(WHAT THIS TASK INVOLVES):
Copy the rows from the line containing "will [x=1461, y=283]." through the line containing "Go to System", inclusive, keeping them exactly as they are.

Rows from a data source
-*-
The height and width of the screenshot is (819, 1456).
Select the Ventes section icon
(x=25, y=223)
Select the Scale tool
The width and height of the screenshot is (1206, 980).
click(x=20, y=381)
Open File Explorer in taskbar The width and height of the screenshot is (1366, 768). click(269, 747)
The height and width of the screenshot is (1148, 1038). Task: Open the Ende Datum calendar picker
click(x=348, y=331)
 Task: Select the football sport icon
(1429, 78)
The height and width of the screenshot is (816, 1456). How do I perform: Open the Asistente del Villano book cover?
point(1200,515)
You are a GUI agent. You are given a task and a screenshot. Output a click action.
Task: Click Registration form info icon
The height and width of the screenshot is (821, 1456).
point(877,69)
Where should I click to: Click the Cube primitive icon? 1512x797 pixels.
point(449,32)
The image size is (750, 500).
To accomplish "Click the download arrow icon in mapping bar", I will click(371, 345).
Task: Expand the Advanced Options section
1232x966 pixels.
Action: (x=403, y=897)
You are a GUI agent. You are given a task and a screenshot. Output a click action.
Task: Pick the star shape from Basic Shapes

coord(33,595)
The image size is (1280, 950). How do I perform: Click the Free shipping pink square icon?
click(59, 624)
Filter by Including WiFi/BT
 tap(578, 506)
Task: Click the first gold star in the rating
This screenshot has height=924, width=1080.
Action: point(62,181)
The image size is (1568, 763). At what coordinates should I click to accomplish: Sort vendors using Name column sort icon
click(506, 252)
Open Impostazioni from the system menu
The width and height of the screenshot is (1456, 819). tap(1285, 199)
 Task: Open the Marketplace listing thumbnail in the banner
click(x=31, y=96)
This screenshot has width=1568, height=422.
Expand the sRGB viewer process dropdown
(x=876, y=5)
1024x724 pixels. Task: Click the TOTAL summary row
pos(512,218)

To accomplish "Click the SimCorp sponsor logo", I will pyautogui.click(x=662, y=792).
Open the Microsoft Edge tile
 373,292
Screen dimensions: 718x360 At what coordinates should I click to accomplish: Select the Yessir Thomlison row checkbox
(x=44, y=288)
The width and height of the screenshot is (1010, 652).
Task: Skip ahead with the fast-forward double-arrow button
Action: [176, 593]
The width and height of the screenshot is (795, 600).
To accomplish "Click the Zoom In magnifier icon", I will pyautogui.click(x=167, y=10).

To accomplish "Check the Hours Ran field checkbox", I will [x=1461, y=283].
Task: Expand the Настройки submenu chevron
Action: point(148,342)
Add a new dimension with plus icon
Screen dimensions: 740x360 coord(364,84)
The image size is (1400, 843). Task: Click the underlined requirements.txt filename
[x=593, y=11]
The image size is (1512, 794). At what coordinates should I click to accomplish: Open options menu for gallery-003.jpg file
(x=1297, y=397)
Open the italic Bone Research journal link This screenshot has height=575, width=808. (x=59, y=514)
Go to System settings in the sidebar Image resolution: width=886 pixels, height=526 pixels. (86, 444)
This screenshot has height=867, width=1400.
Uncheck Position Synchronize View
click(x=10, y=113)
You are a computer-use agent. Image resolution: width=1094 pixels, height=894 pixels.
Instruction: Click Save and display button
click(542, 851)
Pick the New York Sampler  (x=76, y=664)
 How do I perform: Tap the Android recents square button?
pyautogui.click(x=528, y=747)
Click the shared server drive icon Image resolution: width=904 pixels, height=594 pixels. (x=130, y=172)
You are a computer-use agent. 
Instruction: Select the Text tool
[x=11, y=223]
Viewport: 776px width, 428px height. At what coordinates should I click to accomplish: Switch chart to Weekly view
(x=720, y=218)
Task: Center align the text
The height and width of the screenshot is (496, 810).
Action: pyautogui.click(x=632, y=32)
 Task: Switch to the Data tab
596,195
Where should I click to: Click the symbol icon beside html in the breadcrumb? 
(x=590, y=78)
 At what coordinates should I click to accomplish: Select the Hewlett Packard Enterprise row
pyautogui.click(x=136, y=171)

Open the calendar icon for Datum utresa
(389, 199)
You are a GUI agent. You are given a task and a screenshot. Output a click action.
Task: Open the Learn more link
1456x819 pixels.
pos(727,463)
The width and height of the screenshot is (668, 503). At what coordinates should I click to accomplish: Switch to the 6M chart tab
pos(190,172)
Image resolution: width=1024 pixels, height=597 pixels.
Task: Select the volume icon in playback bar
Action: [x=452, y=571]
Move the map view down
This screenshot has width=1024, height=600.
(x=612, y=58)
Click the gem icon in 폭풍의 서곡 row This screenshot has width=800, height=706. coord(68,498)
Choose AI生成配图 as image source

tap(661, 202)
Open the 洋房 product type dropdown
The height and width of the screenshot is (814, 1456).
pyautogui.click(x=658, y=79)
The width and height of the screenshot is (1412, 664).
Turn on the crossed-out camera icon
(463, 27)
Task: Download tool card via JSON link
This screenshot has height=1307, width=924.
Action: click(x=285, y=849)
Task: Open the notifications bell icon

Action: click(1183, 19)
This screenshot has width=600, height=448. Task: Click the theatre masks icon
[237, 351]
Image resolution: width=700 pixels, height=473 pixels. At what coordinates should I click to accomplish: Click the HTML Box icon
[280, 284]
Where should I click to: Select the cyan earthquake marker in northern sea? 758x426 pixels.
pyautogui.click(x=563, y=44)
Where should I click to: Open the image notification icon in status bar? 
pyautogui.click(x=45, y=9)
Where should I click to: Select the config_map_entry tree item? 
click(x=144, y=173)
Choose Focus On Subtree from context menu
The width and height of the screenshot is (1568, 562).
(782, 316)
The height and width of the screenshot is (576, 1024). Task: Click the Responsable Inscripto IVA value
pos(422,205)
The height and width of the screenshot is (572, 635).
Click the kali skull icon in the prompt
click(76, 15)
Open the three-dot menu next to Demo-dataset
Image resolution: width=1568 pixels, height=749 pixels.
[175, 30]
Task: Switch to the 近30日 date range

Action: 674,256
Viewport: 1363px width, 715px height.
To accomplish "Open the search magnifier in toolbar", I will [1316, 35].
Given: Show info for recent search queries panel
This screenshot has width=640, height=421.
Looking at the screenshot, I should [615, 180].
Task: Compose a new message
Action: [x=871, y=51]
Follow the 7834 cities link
-*-
(FINAL RESULT):
To accomplish "Check the Hours Ran field checkbox", I will [x=1461, y=283].
Task: Expand the Настройки submenu chevron
Action: point(148,342)
Add a new dimension with plus icon
Screen dimensions: 740x360 coord(364,84)
The image size is (1400, 843). Task: Click the underlined requirements.txt filename
[x=593, y=11]
The image size is (1512, 794). At what coordinates should I click to accomplish: Open options menu for gallery-003.jpg file
(x=1297, y=397)
Open the italic Bone Research journal link This screenshot has height=575, width=808. (x=59, y=514)
Go to System settings in the sidebar Image resolution: width=886 pixels, height=526 pixels. (86, 444)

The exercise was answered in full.